To the rescue comes a now-familiar construct, the Web portal, reworked to suit the needs of corporate users.

"There's no question there's a demand. The genesis of the corporate portal movement is the runaway intranet, and the fact that most companies are looking for help in bringing back some semblance of order to the huge number of websites popping up across the organization," says Hadley Reynolds, director of research at the Delphi Group, which is preparing a report on corporate portals.

Companies are adopting the portal metaphor to solve an array of problems.

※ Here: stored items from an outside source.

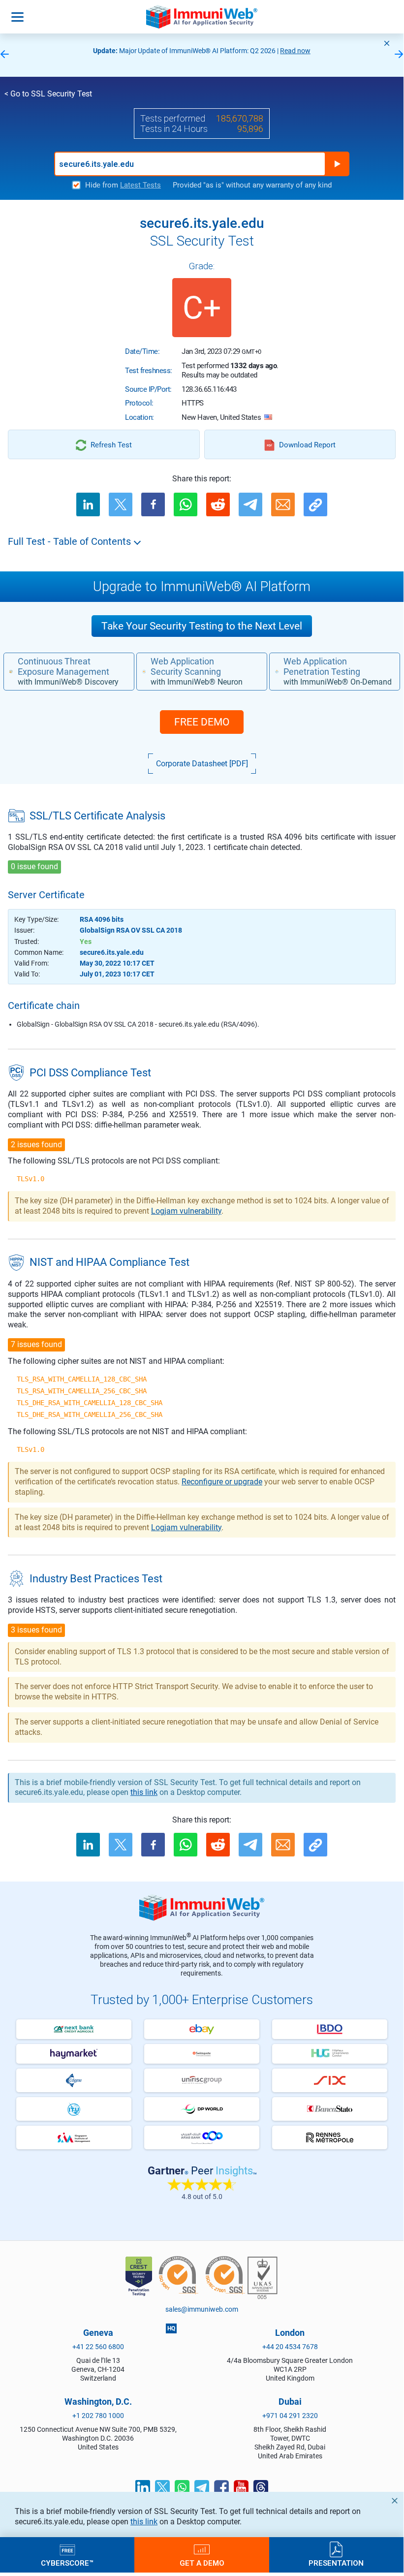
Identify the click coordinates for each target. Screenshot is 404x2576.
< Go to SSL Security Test (48, 93)
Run (337, 164)
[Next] (399, 55)
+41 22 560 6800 (98, 2347)
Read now (295, 51)
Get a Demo (202, 2563)
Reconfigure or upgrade (222, 1481)
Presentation (336, 2563)
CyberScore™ (67, 2563)
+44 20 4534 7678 (290, 2347)
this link (143, 2521)
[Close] (387, 43)
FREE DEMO (201, 722)
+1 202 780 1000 (98, 2415)
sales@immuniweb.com (201, 2309)
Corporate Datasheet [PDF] (202, 763)
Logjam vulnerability (186, 1211)
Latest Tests (140, 185)
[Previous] (4, 55)
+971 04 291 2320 (290, 2415)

  • General Motors, for instance, is using DataChannel's Rio server to organize internal documents and enable intranet publishing straight from users' desktops.
  • Charles Schwab is using Viador's new E-Portal suite to deliver reports on mutual-fund-trading volumes to its supplier extranet immediately, replacing mailed paper reports.
  • Yale University's alumni fundraising group will soon gain Web-based access -- replacing overnight paper reports and telnet screens -- to the reporting system for its database of alums, using SQRIBE Technologies' ReportMart portal product.

As demonstrated by those varied user implementations, enterprise portals mean different things to different people and can be applied to solving a wide range of problems. Three main approaches have emerged, however, focusing on Web-based solutions, business information portals, and document-centered intranets.